The Belgian Plan to Give Beer to Schoolchildren
In 2001, Belgian schools waged a new front in the war against childhood obesity. In an effort to keep kids away from sugary drinks, a plan emerged to swap soda and lemonade for a healthy alternative: beer.
In this unique scheme, the school would serve up a relatively weak brew called tafelbier, which contains 1.5-2.5% alcohol (a regular Budweiser has 5.5%). Kids would choose between lager and bitter. The brewsky came in 25 or 33 centiliter bottles—a bit less than the amount of beer in standard 12-oz cans.
The plan was the brainchild of a Belgian beer society, the Limburg Beer Friends. The club’s president, Rony Langenaeken, came up with the idea after hearing about a Belgian study linking childhood consumption of sugary drinks to obesity and breast cancer. At the time, Langenaeken told reporters, “It's good for their figure and very healthy as well.”
The program was aimed at kids from ages 3 to 15. While some adults expressed concern at the idea of 5-year-olds chugging cold ones at lunch, Langenaeken tried to assure skeptics that kids wouldn't actually get drunk off such small portions. “Beer is for the whole family," he said. “I used to drink it when I was just six years old.”
The Lagere Gemengde School in Hasselt decided to give the plan a test-run, and it certainly went over well with students. According to a 2001 story in the Akron Beacon Journal, 75% of the pupils surveyed preferred the new brews to other soft drinks.
While kids were psyched about the suds, parents had a harder time swallowing the idea. “The word ‘alcohol’ was and is still a difficult notion,” said Langenaeken. Some adults were concerned the brews would affect children’s concentration in the classroom, making them rowdy or sleepy. Unfortunately for all the eight-year-old Belgian beer enthusiasts, no other schools agreed to test the program, and the idea never caught on.

### CHECK YOUR UNDERSTANDING
**a)** Retype the section of the Belgian school beer article, everything from "The Lagere Gemengde" down to "never caught on.".
**b)** Answer these questions from the Belgian school beer article:
(i) What alcohol content does tafelbier have?
(ii) Which beer society came up with the plan?
(iii) What share of the surveyed pupils preferred the new brews to other soft drinks?
**c)** Decide whether each statement agrees with the Belgian school beer article. Answer yes or no and quote the words that settle it.
(i) The program was meant for children aged 3 to 15.
(ii) Several other schools agreed to test the program after Hasselt.
(iii) Students could pick between lager and stout.

### DATA BLOCK

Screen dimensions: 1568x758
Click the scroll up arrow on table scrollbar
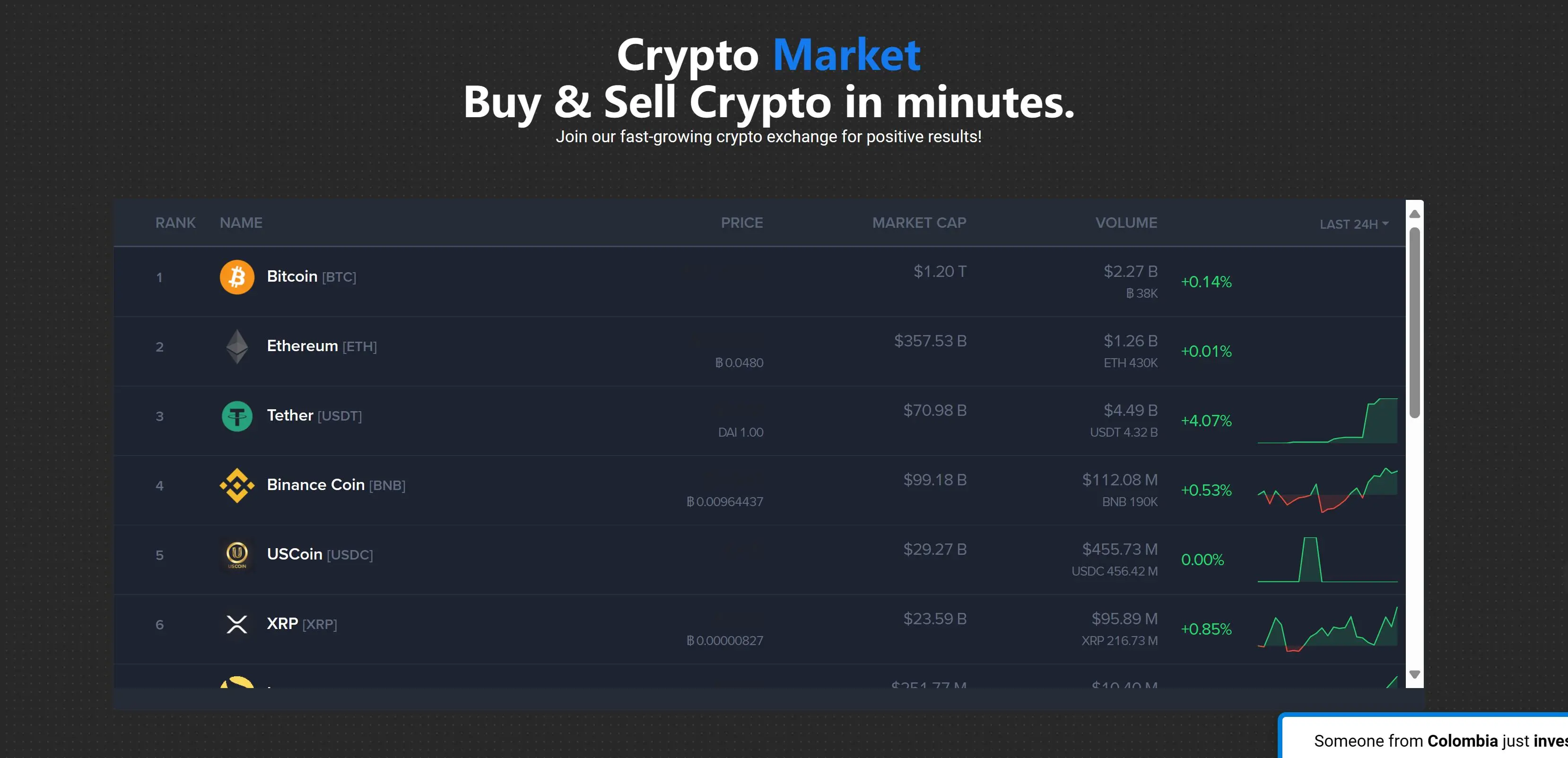(x=1415, y=214)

### ANSWERS
**a)**
The Lagere Gemengde School in Hasselt decided to give the plan a test-run, and it certainly went over well with students. According to a 2001 story in the Akron Beacon Journal, 75% of the pupils surveyed preferred the new brews to other soft drinks.
While kids were psyched about the suds, parents had a harder time swallowing the idea. “The word ‘alcohol’ was and is still a difficult notion,” said Langenaeken. Some adults were concerned the brews would affect children’s concentration in the classroom, making them rowdy or sleepy. Unfortunately for all the eight-year-old Belgian beer enthusiasts, no other schools agreed to test the program, and the idea never caught on.

**b)**
(i) 1.5-2.5%
(ii) The Limburg Beer Friends
(iii) 75%

**c)**
(i) Yes: "The program was aimed at kids from ages 3 to 15."
(ii) No: "no other schools agreed to test the program"
(iii) No: "Kids would choose between lager and bitter."